--- PROVIDED RECORDS ---

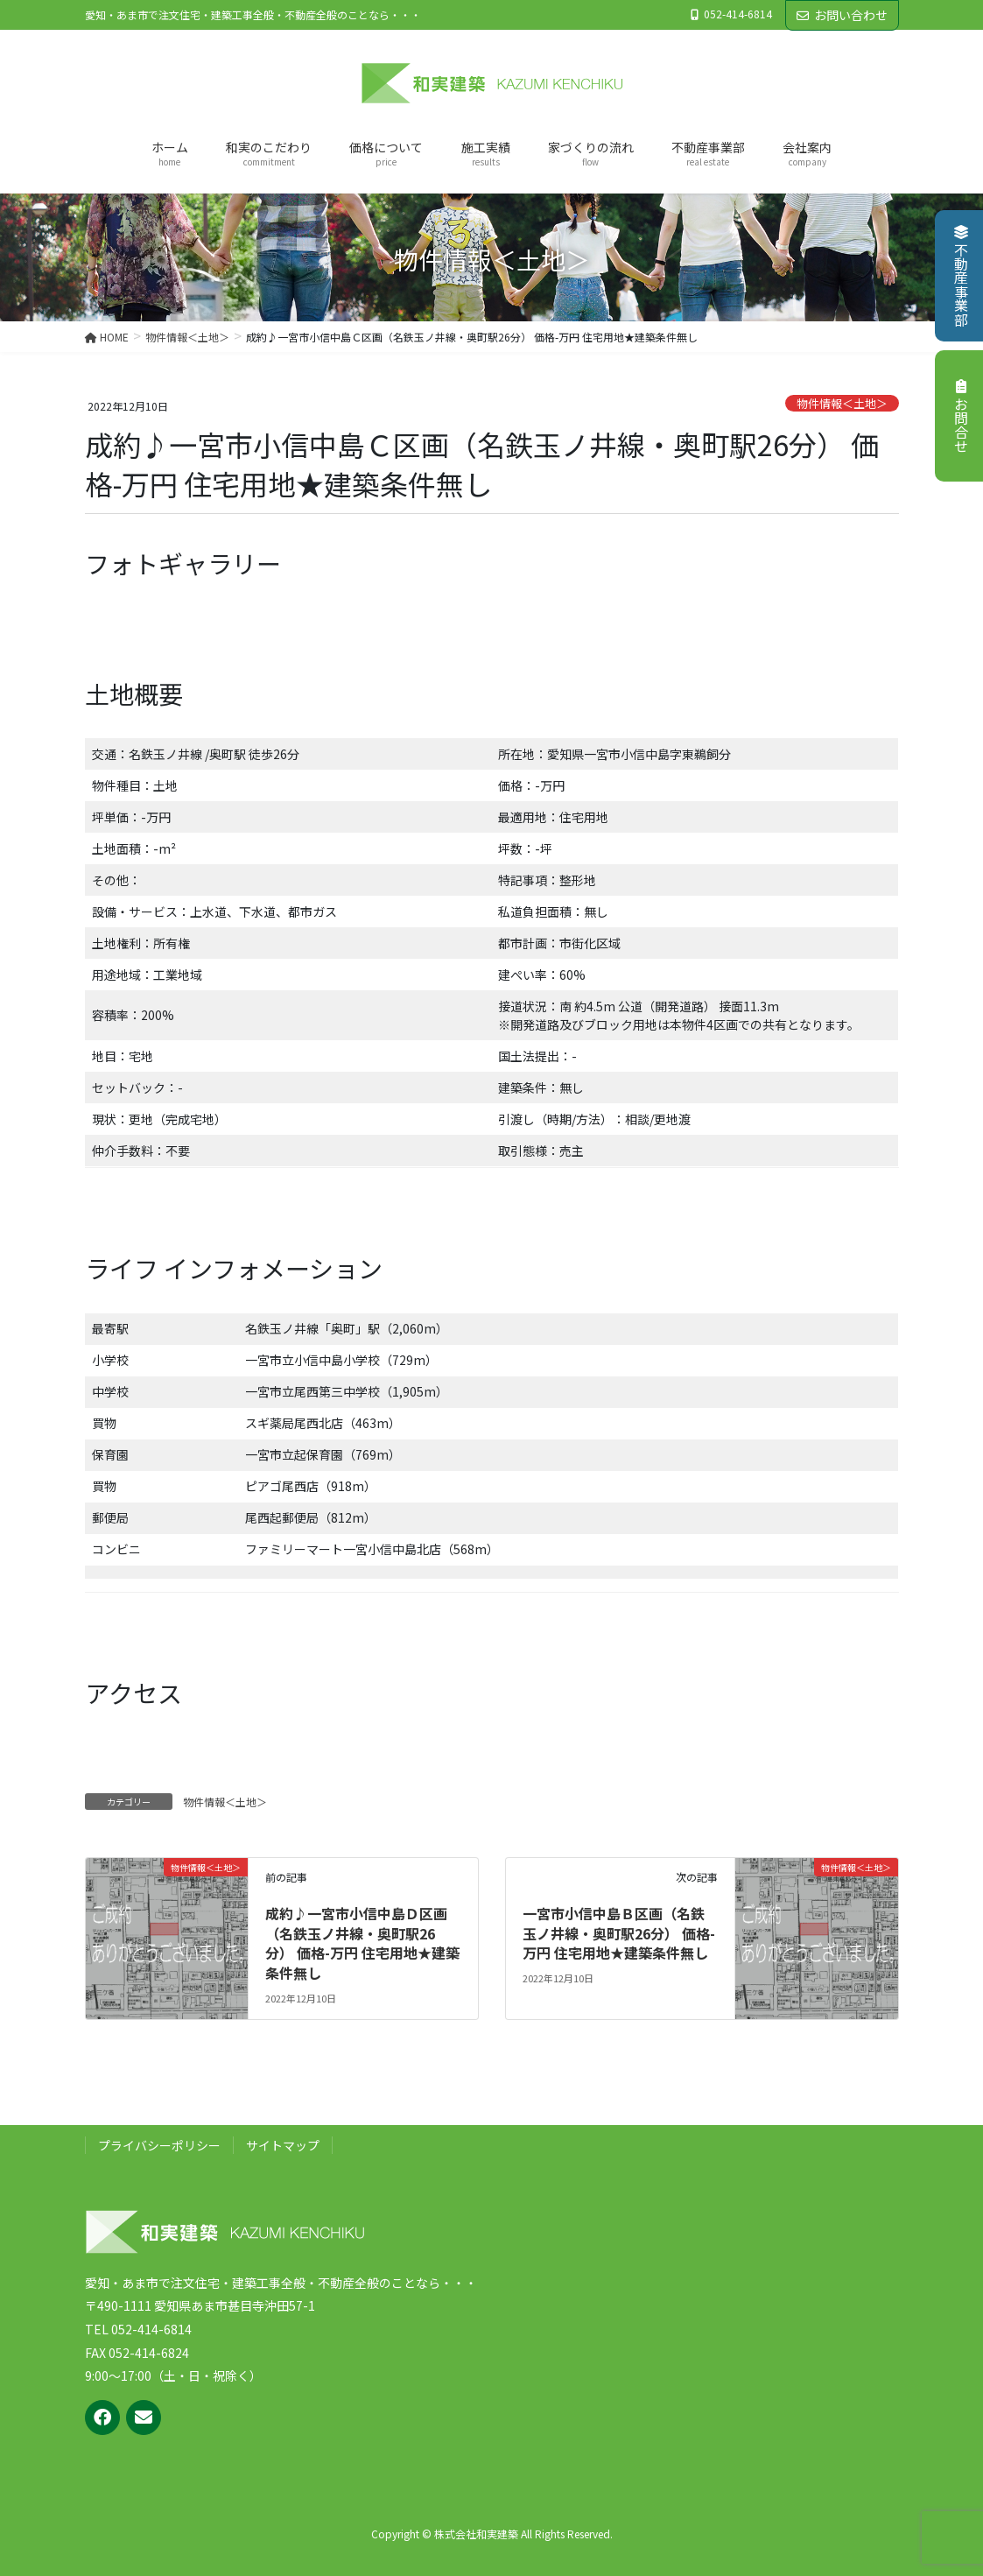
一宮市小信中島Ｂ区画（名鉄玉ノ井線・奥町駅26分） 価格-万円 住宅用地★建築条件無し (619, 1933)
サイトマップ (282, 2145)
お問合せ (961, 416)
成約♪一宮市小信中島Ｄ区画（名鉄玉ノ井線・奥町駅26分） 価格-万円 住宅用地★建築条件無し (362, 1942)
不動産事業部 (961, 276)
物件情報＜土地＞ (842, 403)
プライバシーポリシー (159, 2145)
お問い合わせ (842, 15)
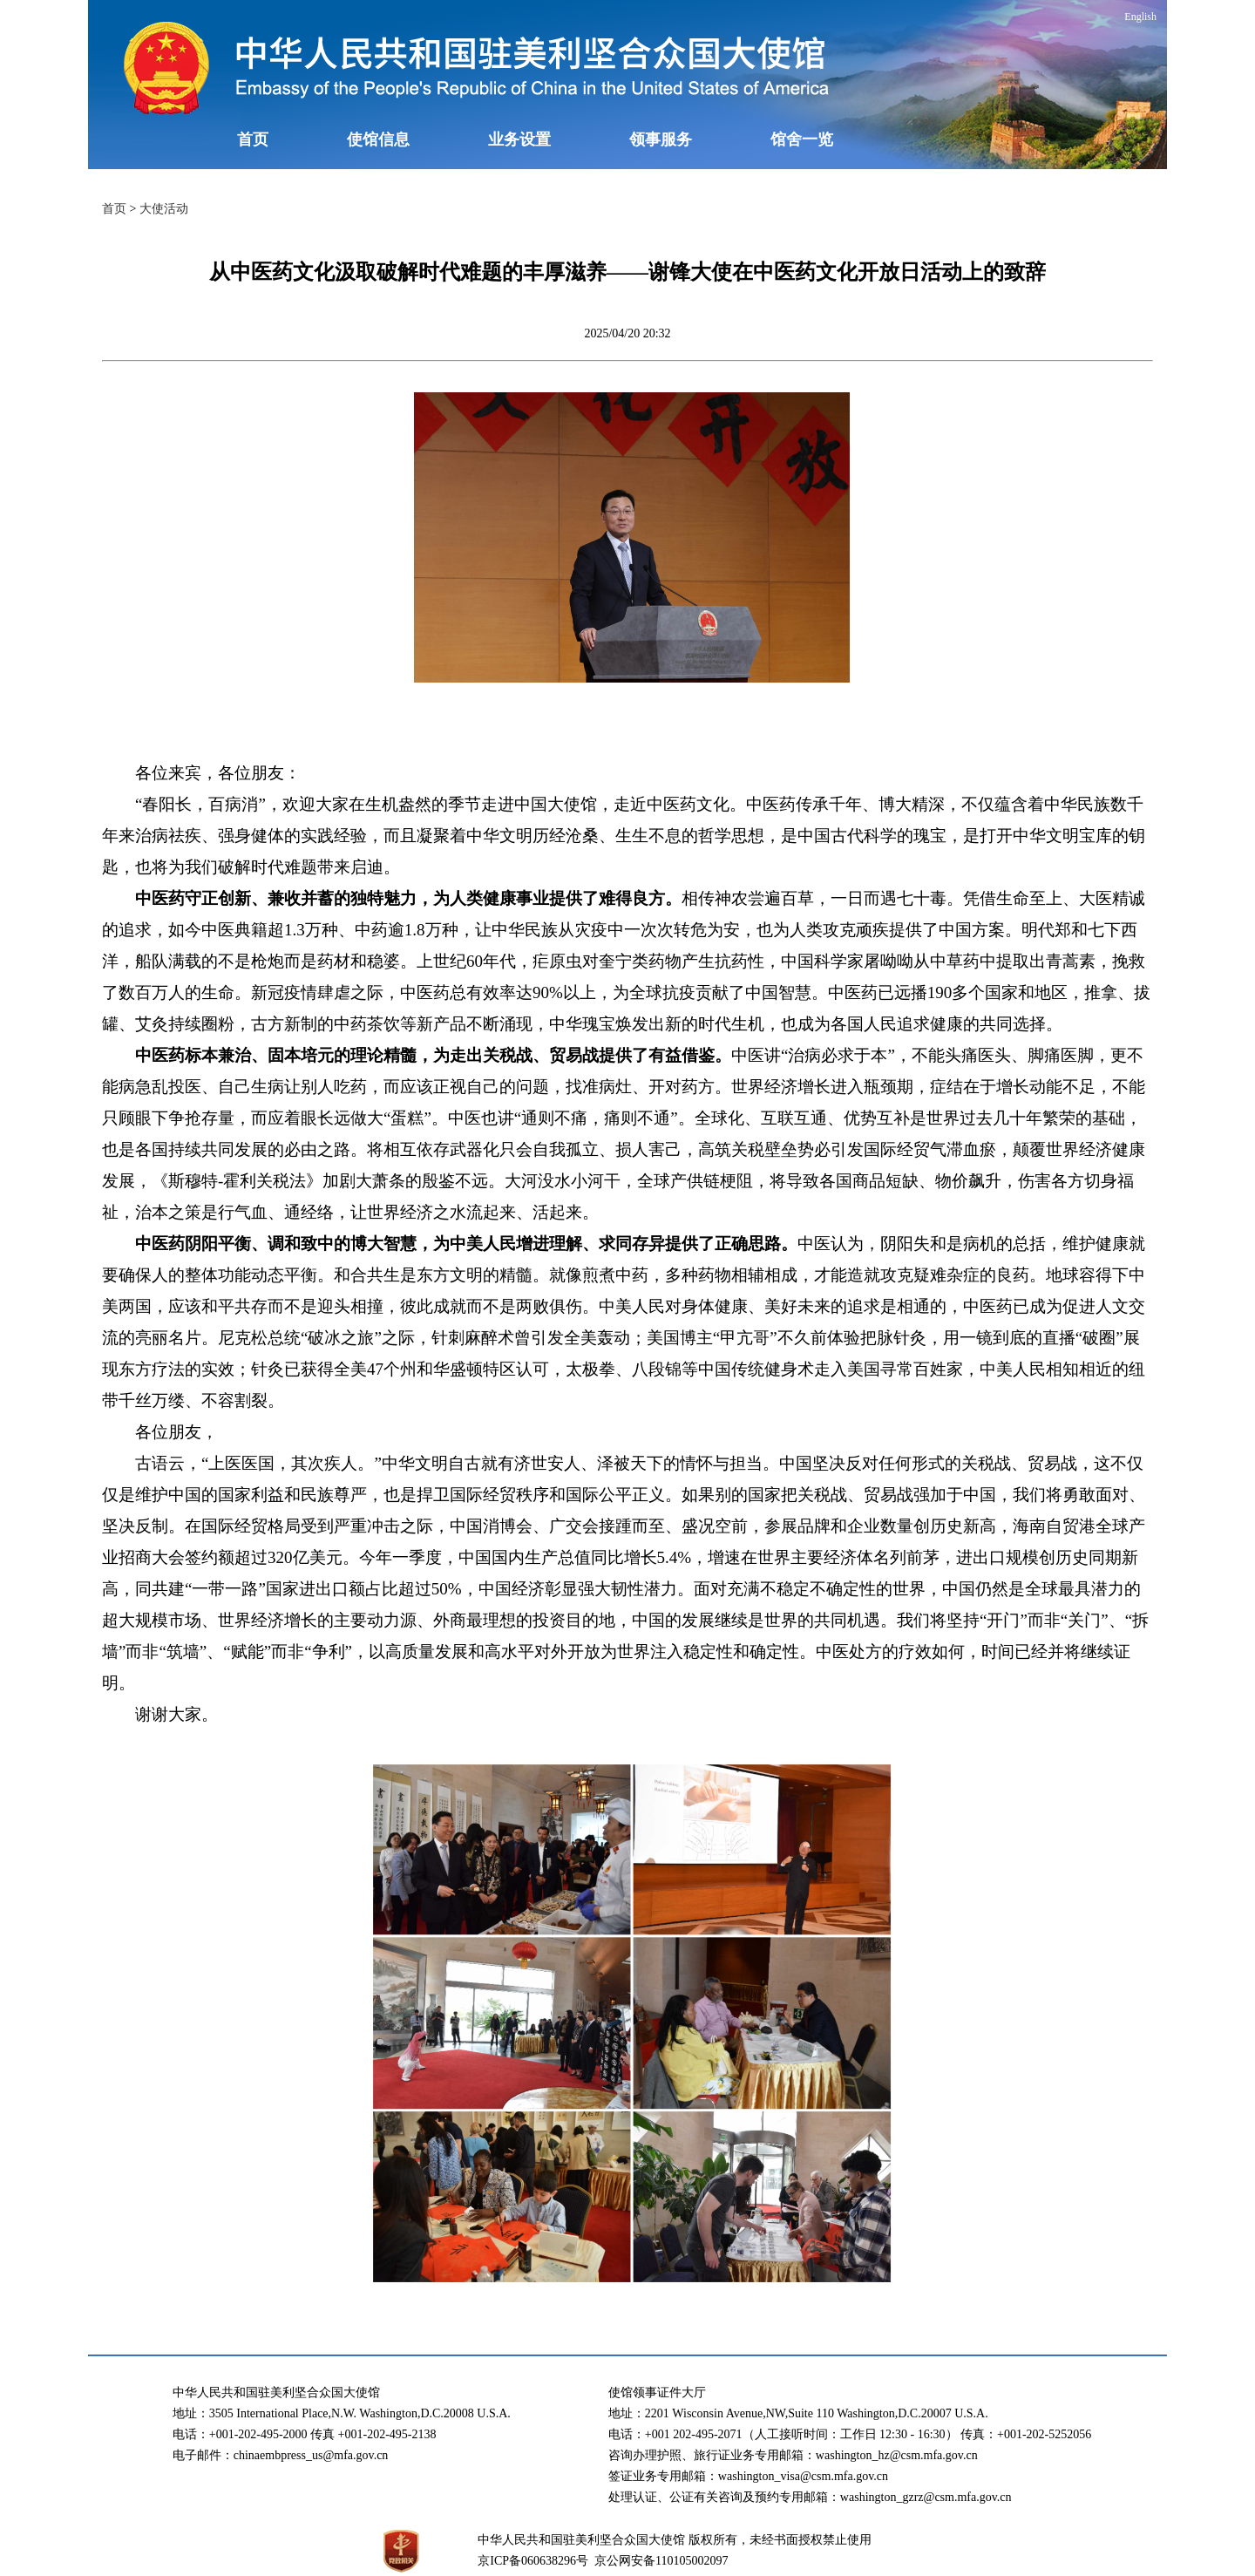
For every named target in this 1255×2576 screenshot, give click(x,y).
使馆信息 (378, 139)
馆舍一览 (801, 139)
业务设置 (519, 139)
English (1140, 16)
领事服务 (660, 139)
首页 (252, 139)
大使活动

---

* _WHAT THIS TASK INVOLVES_:
Rewrite all lines of the records above as a numbered list. Leave out any blank lines, and omit the pictures.

* _REPLY TO THE TASK_:
1. 一宮市小信中島Ｂ区画（名鉄玉ノ井線・奥町駅26分） 価格-万円 住宅用地★建築条件無し (619, 1933)
2. サイトマップ (282, 2145)
3. お問合せ (961, 416)
4. 成約♪一宮市小信中島Ｄ区画（名鉄玉ノ井線・奥町駅26分） 価格-万円 住宅用地★建築条件無し (362, 1942)
5. 不動産事業部 (961, 276)
6. 物件情報＜土地＞ (842, 403)
7. プライバシーポリシー (159, 2145)
8. お問い合わせ (842, 15)
9. For every named target in this 1255×2576 screenshot, give click(x,y).
10. 使馆信息 (378, 139)
11. 馆舍一览 (801, 139)
12. 业务设置 (519, 139)
13. English (1140, 16)
14. 领事服务 (660, 139)
15. 首页 (252, 139)
16. 大使活动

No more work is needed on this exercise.